Fernandez has covered some of the major news stories in the Los Angeles area. The Rodney King Trial, The Los Angeles Riots, The Malibu Fires, The Northdridge earthquake, The O.J Simpson Trial, The North Hollywood Bank Shooting, and The Anaheim Police Shooting.

==Career highlights==
===Anaheim Police shooting===

Laurie Fernandez's news video made world headlines when on July 21, 2012, while covering an officer-involved shooting in the city of Anaheim, California, a chaotic scene ensued. Anaheim police started shooting rubber bullets, pepper pellets, and a police k-9 dog was unleashed at a small crowd of people that included women, children and babies. Residents had gathered near the scene of the fatal shooting of 25 - year old Manuel Diaz, who was unarmed. Witnesses say that he was shot in the back, fell to his knees, and was then shot in the back of the head by Anaheim police officers.

As angry residents took to the streets demanding answers from the police, they were met with pepper pellets and rubber bullets. CBS 2/KCAL 9 news videographer, Laurie Fernandez, was the only videographer to capture the chaotic and terrifying scene. This video is one of the most shocking and disturbing pieces of news video ever seen on television and on the internet.

As the video aired and was replayed on the internet, it caused controversy in Anaheim and across the U.S. People compared the violence of this incident to the Rodney King story and the images of the Civil Rights Movement, where police dogs were let loose on demonstrators.

The Anaheim Police Department received angry calls from people around the country and the world, and protestors showed up at the police station the following day. Daily demonstrations took place after this story aired, and on July 24, 2012, there was a riot with people demanding an investigation and justice. In their opinion, residents and those who watched the video, saw police using excessive force.

The reaction to this story continues and has brought the Anaheim Police Department and the city under intense scrutiny.
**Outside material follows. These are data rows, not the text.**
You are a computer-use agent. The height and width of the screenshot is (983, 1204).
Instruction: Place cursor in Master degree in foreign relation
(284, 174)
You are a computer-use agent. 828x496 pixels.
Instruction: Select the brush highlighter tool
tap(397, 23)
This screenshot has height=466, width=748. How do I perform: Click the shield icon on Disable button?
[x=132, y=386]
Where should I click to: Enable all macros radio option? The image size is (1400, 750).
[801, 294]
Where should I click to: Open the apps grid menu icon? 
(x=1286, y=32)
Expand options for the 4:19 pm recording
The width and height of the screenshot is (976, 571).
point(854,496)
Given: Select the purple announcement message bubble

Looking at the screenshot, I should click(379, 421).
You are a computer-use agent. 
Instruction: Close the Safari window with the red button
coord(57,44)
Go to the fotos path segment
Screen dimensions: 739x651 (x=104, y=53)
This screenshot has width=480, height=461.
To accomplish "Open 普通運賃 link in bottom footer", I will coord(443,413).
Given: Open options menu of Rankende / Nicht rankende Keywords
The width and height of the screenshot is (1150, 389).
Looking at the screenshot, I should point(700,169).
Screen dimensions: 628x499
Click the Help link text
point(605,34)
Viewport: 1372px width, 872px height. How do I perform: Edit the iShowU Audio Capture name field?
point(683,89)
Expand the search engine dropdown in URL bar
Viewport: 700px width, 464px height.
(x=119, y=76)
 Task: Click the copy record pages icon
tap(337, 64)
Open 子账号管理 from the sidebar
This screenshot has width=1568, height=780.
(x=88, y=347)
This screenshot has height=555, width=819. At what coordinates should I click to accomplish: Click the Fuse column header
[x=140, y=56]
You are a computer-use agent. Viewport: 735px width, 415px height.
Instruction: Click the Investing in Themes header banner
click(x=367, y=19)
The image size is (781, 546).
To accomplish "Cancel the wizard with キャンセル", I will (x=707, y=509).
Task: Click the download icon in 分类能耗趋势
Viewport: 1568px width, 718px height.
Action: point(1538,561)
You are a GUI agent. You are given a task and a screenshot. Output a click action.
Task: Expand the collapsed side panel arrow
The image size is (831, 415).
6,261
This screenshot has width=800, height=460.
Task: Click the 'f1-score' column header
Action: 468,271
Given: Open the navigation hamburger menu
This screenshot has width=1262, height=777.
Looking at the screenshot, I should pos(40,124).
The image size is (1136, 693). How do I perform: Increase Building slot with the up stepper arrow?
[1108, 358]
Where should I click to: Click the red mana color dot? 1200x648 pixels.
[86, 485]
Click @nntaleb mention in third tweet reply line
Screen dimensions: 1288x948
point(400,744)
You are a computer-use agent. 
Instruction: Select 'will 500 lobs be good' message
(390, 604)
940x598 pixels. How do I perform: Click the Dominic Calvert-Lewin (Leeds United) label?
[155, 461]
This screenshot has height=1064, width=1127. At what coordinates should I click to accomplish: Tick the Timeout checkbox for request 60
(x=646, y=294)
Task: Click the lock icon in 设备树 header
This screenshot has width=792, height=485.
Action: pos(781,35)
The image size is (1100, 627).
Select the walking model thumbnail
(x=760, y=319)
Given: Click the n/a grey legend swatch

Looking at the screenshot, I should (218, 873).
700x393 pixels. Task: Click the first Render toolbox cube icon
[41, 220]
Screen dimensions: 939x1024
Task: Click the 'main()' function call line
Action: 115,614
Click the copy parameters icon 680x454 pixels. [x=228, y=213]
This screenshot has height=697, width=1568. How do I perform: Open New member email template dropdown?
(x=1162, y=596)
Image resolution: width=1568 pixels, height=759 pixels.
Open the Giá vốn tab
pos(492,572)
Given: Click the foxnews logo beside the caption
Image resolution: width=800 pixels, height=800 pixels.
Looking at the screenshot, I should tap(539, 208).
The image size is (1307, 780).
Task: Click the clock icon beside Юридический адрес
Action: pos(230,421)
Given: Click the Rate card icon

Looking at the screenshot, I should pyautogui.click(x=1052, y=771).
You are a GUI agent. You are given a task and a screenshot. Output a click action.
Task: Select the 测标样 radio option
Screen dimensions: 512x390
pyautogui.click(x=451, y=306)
This story set in motion the following developments:

An investigation by the Orange County District Attorney's Office, the California Attorney General, the U.S. Attorney's Office, and the FBI, of the shooting and melee that followed, captured by Fernandez.

A $50 million civil rights lawsuit filed by the family of Manuel Diaz against the Anaheim Police Department.

A number of lawsuits filed by the people who were hurt by the Anaheim Police Department right after the officer- involved shooting.

===Child abduction===
In 2002, while covering a child abduction story, her video made national news again, when she captured the suspect's arrest. The child, Jessica Cortez, had been missing for weeks after being abducted from a park in Los Angeles. The child was safely returned to her parents.

===Janitors Protest===
In 1990 Fernandez shot video of a janitors protest in Los Angeles. When the protesters clashed with Los Angeles police officers, they were hit with police batons. A pregnant woman lost her baby, and many protesters were injured. The janitors had a Los Angeles city permit for the demonstration. Protesters who were injured used the news video, that aired during the news broadcast, to win their lawsuit against the city of Los Angeles.

==Awards and honors==
- 2013 Clarion Award, Spot News Story, "Anaheim Police Shooting"
- 2013 Mark Twain Award, Best Spot News Story, "Chaos In Anaheim After Officer Involved Shooting"
- 2013 Mark Twain Award, Best Editing, "Chaos In Anaheim After Officer Involved Shooting"
- 2013 Mark Twain Award, Best Videography, "Chaos In Anaheim After Officer Involved Shooting"
- 2013 Telly Award, Videography, "Anaheim Police Shooting"
- 2012 Southern California Journalism Award, Best News Story, "Anaheim Police Shooting"
- 2012 Golden Mike Award, Best TV Spot News Story, "Anaheim Police Shooting"
- 2012 Golden Mike Award, Best TV Video Editing, "Anaheim Police Shooting"
- 2012 Golden Mike Award, Best TV News Videography, "Anaheim Police Shooting"
- 2007 Emmy Award, Live Special Events - News, "Fireworks On The Fourth!"
- 1997 Emmy Award, Live Coverage Of An Unscheduled News Event, "North Hollywood Bank Shooting"
- 1996 Clarion Award, Television News Magazine Program, "KCAL 9 News Journal"
- 1996 The New York Festivals World Medal, International TV Programming, "KCAL 9 News Journal"
- 1995 California/Nevada Associated Press Award, Best Live Coverage, "January Floods"
- 1995 Emmy Award, Live Coverage Of An Unscheduled News Event, "January Floods"
- 1993 California/Nevada Associated Press Award, Best Series, "Doin' Time
- 1990 Emmy Award Nomination, Camera, "Janitors Protest"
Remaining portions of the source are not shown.